** start MATERIAL FOR THE TASK **

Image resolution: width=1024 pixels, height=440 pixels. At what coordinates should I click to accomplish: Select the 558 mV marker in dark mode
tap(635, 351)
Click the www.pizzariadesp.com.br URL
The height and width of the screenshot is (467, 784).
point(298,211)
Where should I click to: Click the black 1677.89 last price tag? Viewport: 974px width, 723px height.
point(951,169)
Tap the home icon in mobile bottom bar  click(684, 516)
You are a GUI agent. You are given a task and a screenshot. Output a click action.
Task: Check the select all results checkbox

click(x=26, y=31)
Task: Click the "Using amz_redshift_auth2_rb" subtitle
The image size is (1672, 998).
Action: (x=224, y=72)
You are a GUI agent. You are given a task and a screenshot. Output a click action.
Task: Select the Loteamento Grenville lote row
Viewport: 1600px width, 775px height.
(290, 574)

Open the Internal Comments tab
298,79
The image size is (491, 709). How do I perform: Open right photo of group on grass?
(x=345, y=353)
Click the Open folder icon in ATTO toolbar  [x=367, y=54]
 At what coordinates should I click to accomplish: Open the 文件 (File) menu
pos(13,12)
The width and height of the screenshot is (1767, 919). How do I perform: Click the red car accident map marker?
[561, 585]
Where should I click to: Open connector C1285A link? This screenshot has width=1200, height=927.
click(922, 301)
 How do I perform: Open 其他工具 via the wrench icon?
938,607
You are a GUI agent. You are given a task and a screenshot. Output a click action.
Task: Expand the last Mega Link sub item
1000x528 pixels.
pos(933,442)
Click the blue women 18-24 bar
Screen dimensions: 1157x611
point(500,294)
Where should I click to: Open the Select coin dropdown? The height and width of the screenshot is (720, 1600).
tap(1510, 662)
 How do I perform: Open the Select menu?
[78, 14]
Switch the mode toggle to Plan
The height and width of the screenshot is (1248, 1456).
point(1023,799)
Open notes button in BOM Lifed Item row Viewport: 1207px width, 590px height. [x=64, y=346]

** end MATERIAL FOR THE TASK **

**STATED EXERCISE**: Print every one of the lines above with no changes at all.

**OUTPUT FOR THIS EXERCISE**:
Image resolution: width=1024 pixels, height=440 pixels. At what coordinates should I click to accomplish: Select the 558 mV marker in dark mode
tap(635, 351)
Click the www.pizzariadesp.com.br URL
The height and width of the screenshot is (467, 784).
point(298,211)
Where should I click to: Click the black 1677.89 last price tag? Viewport: 974px width, 723px height.
point(951,169)
Tap the home icon in mobile bottom bar  click(684, 516)
You are a GUI agent. You are given a task and a screenshot. Output a click action.
Task: Check the select all results checkbox

click(x=26, y=31)
Task: Click the "Using amz_redshift_auth2_rb" subtitle
The image size is (1672, 998).
Action: (x=224, y=72)
You are a GUI agent. You are given a task and a screenshot. Output a click action.
Task: Select the Loteamento Grenville lote row
Viewport: 1600px width, 775px height.
(290, 574)

Open the Internal Comments tab
298,79
The image size is (491, 709). How do I perform: Open right photo of group on grass?
(x=345, y=353)
Click the Open folder icon in ATTO toolbar  [x=367, y=54]
 At what coordinates should I click to accomplish: Open the 文件 (File) menu
pos(13,12)
The width and height of the screenshot is (1767, 919). How do I perform: Click the red car accident map marker?
[561, 585]
Where should I click to: Open connector C1285A link? This screenshot has width=1200, height=927.
click(922, 301)
 How do I perform: Open 其他工具 via the wrench icon?
938,607
You are a GUI agent. You are given a task and a screenshot. Output a click action.
Task: Expand the last Mega Link sub item
1000x528 pixels.
pos(933,442)
Click the blue women 18-24 bar
Screen dimensions: 1157x611
point(500,294)
Where should I click to: Open the Select coin dropdown? The height and width of the screenshot is (720, 1600).
tap(1510, 662)
 How do I perform: Open the Select menu?
[78, 14]
Switch the mode toggle to Plan
The height and width of the screenshot is (1248, 1456).
point(1023,799)
Open notes button in BOM Lifed Item row Viewport: 1207px width, 590px height. [x=64, y=346]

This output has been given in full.